*What this task involves*
Restate the listing below word for word. No picture belongs in the result.

/---

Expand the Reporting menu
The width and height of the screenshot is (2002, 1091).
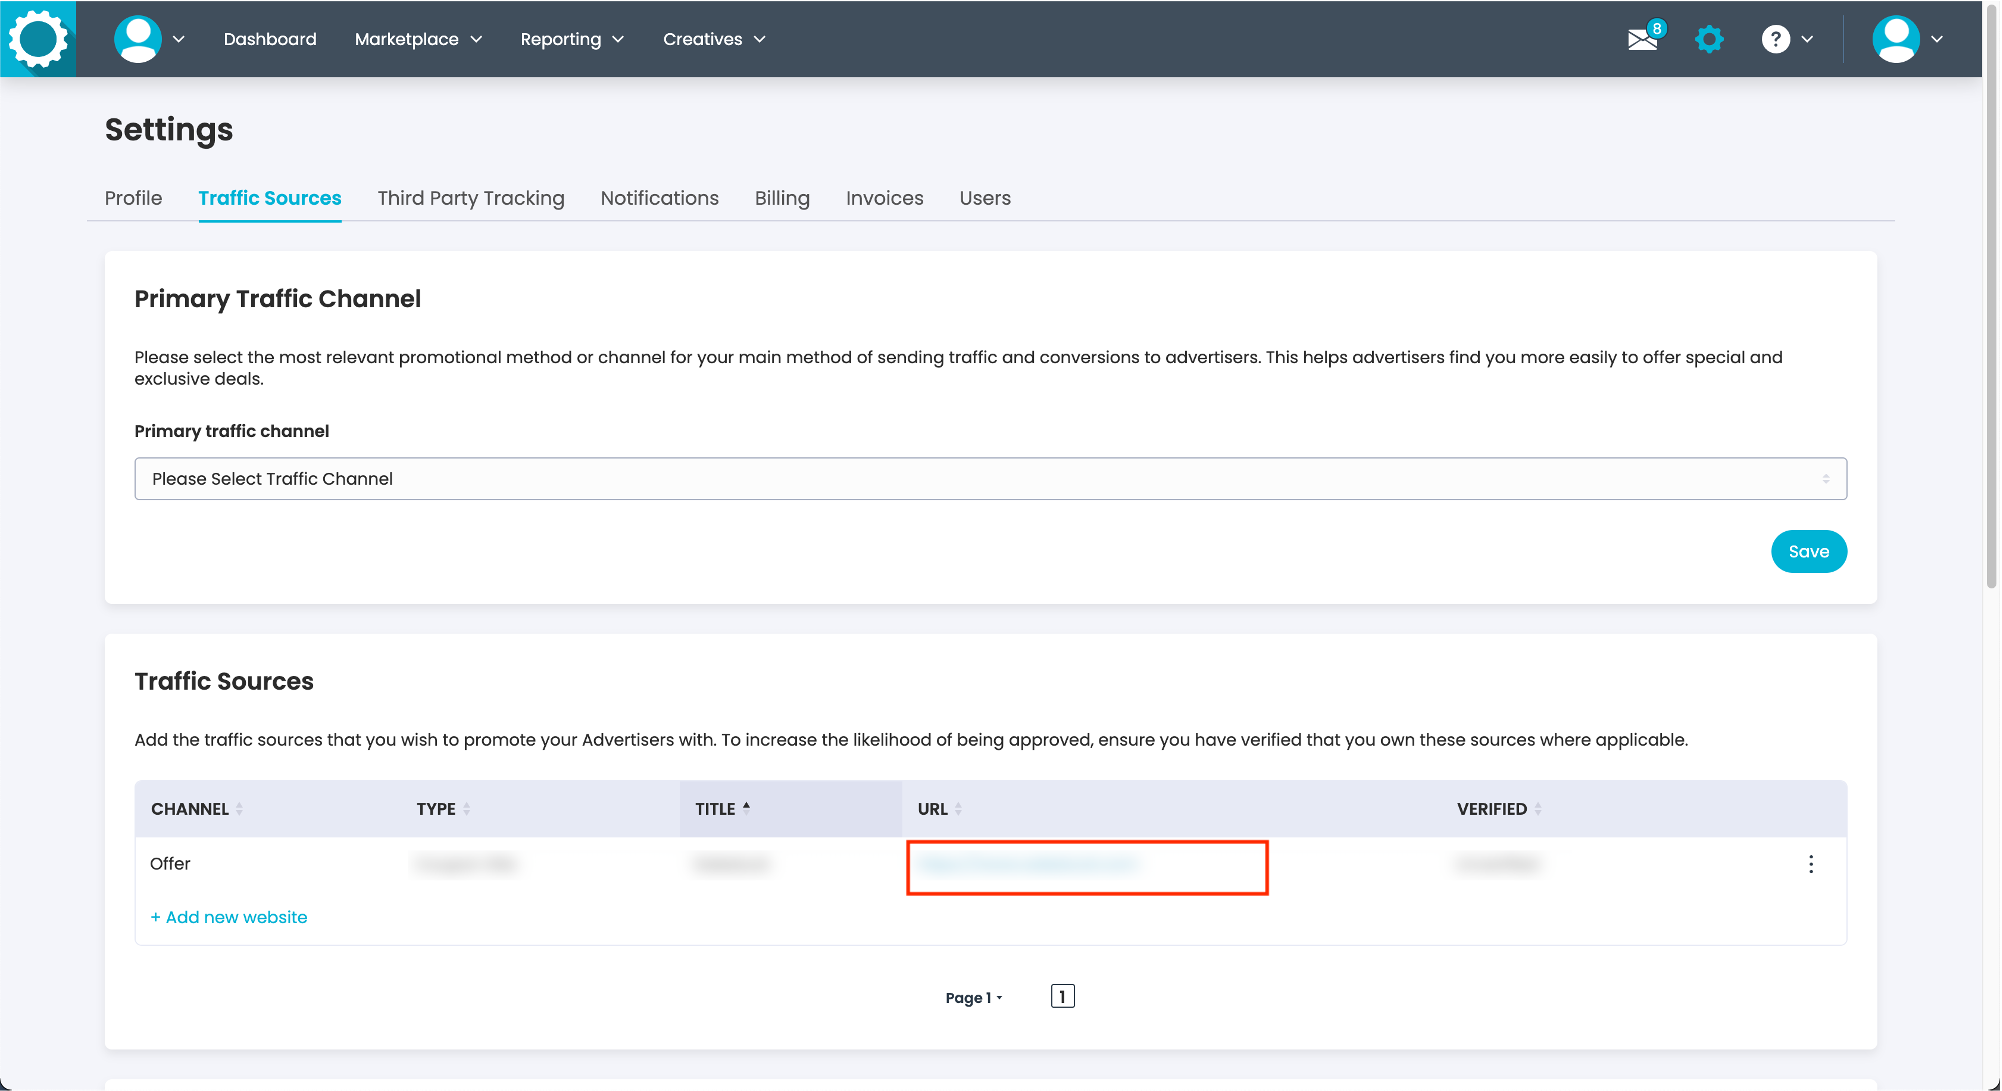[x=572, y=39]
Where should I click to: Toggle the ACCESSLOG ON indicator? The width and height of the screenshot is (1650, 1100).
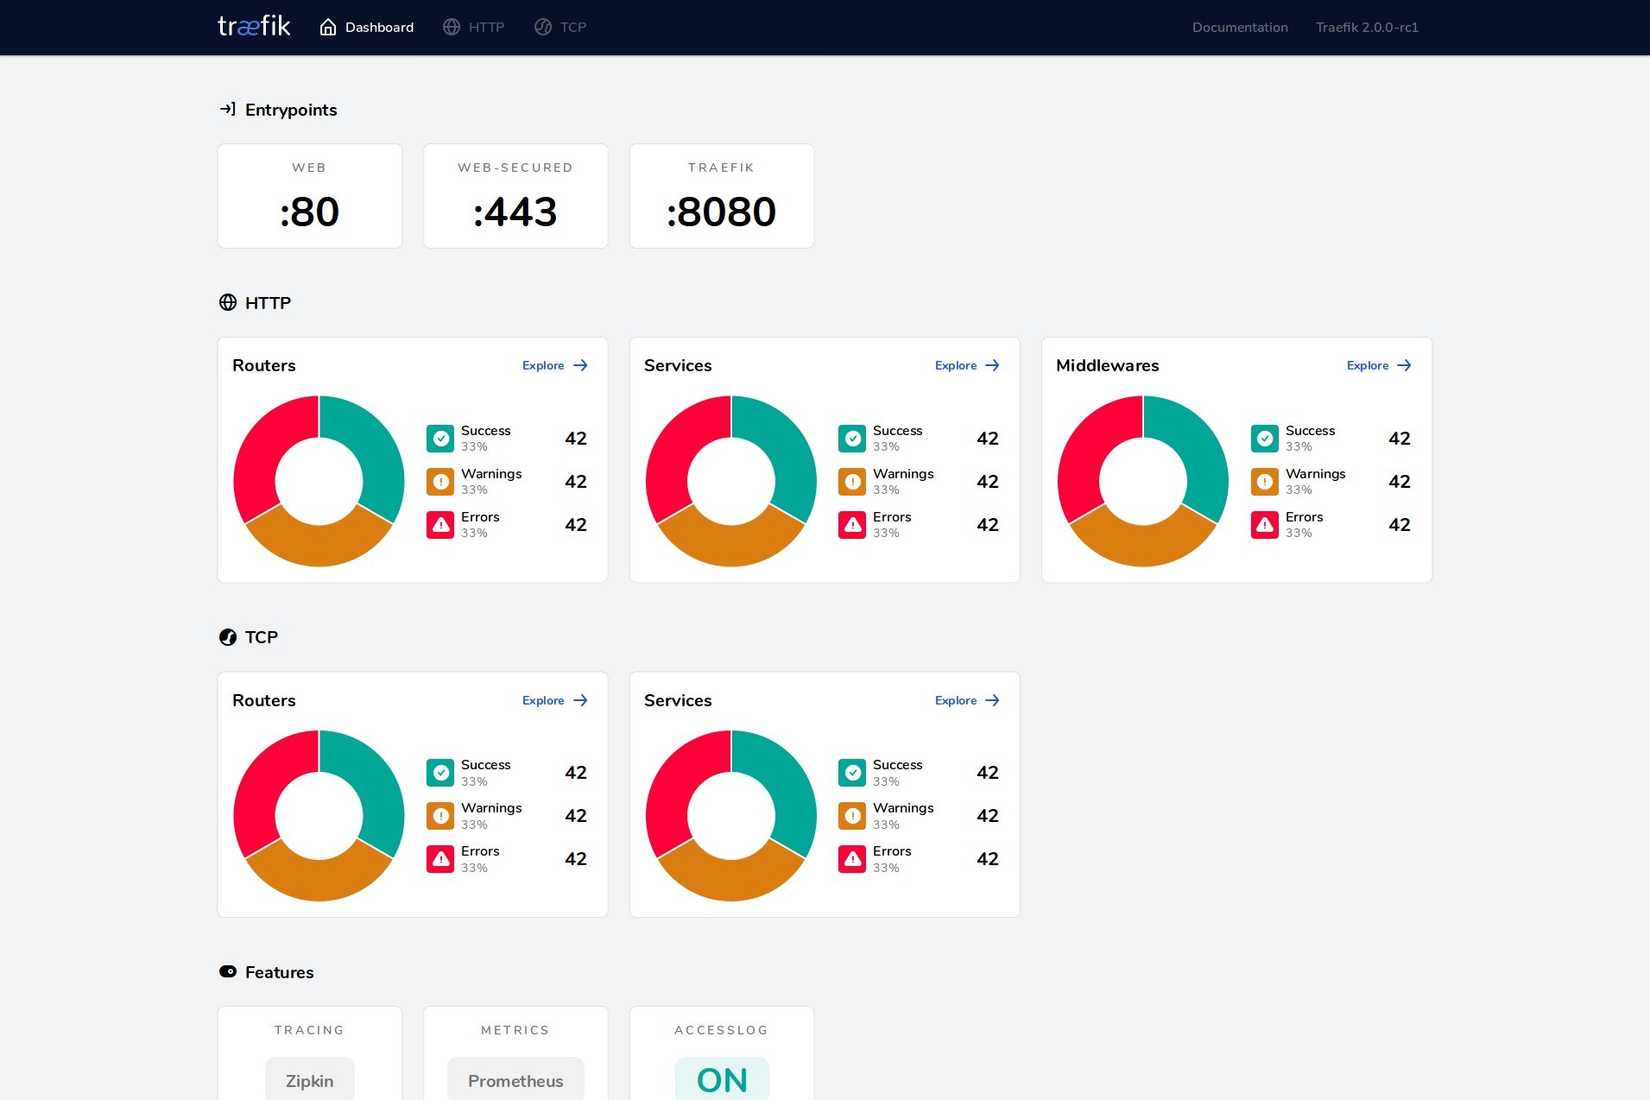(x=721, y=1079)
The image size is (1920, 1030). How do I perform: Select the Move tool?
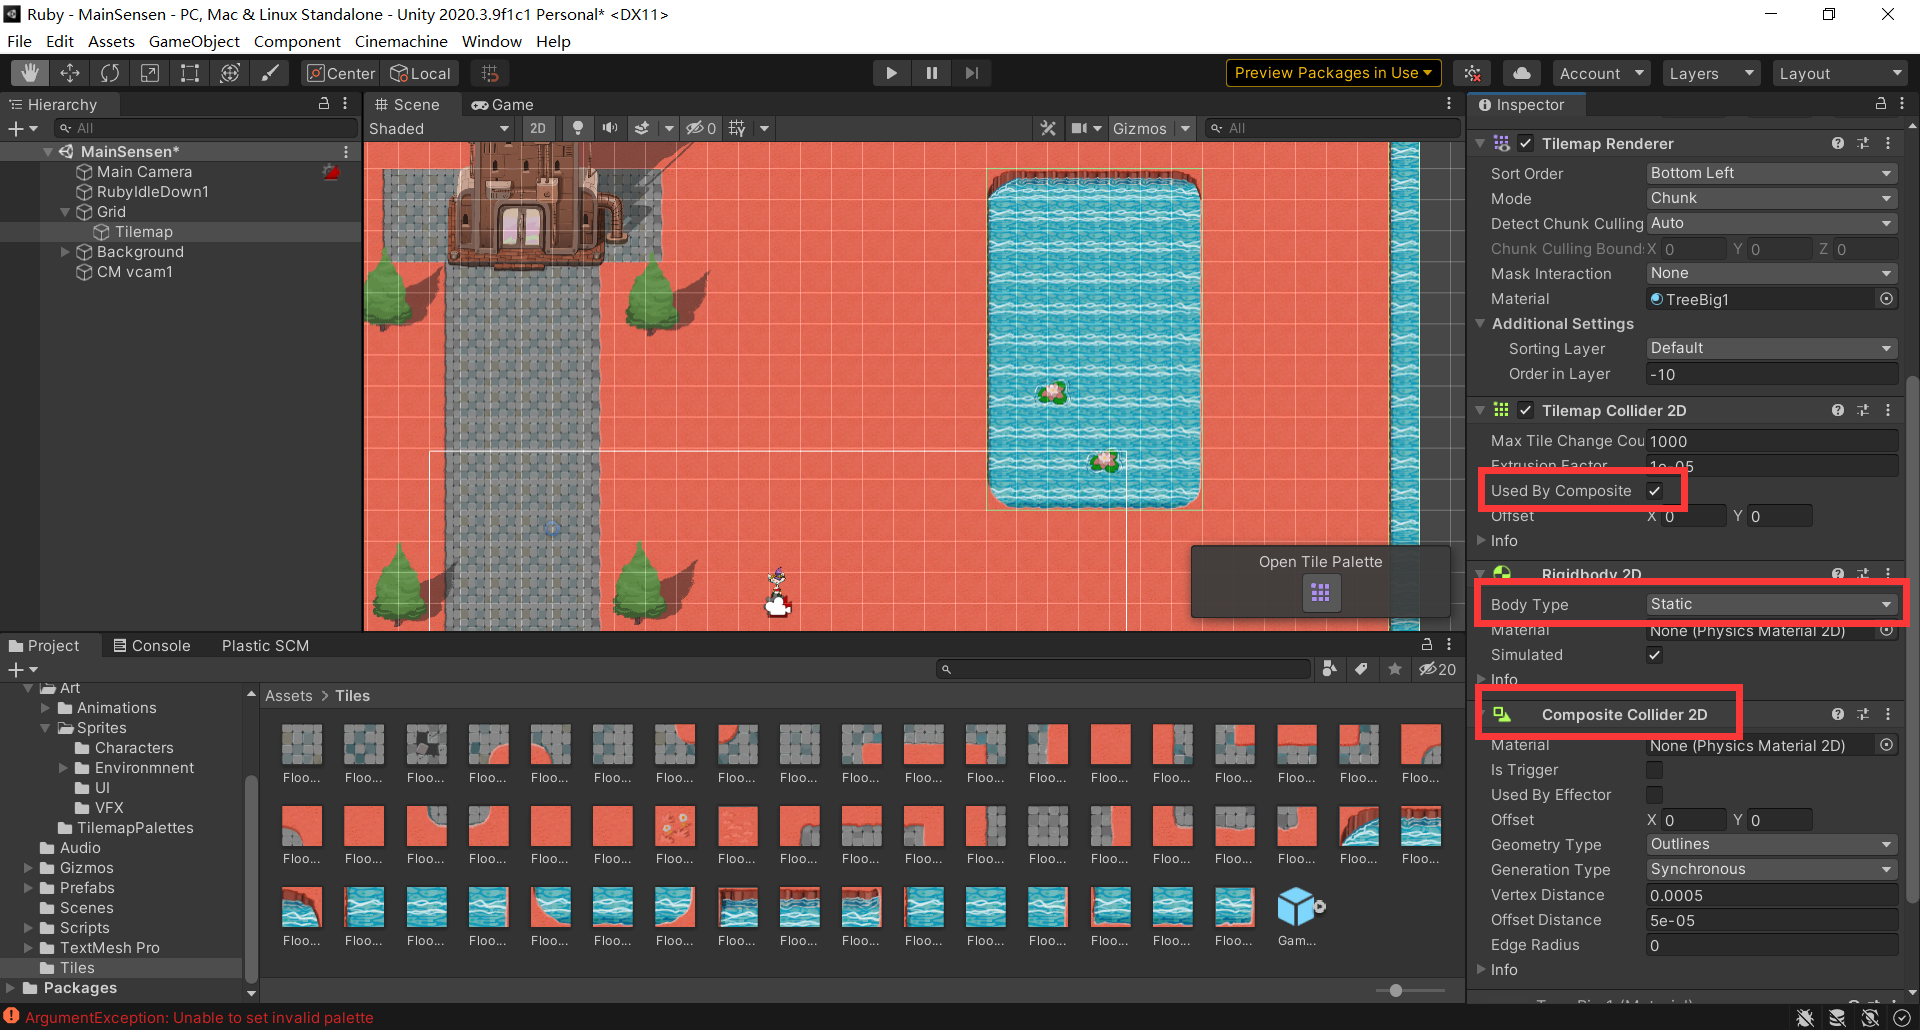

\---

*Exercise result*
Expand the Reporting menu
The width and height of the screenshot is (2002, 1091).
[x=572, y=39]
Where should I click to: Toggle the ACCESSLOG ON indicator? The width and height of the screenshot is (1650, 1100).
(x=721, y=1079)
The image size is (1920, 1030). How do I perform: Select the Move tool?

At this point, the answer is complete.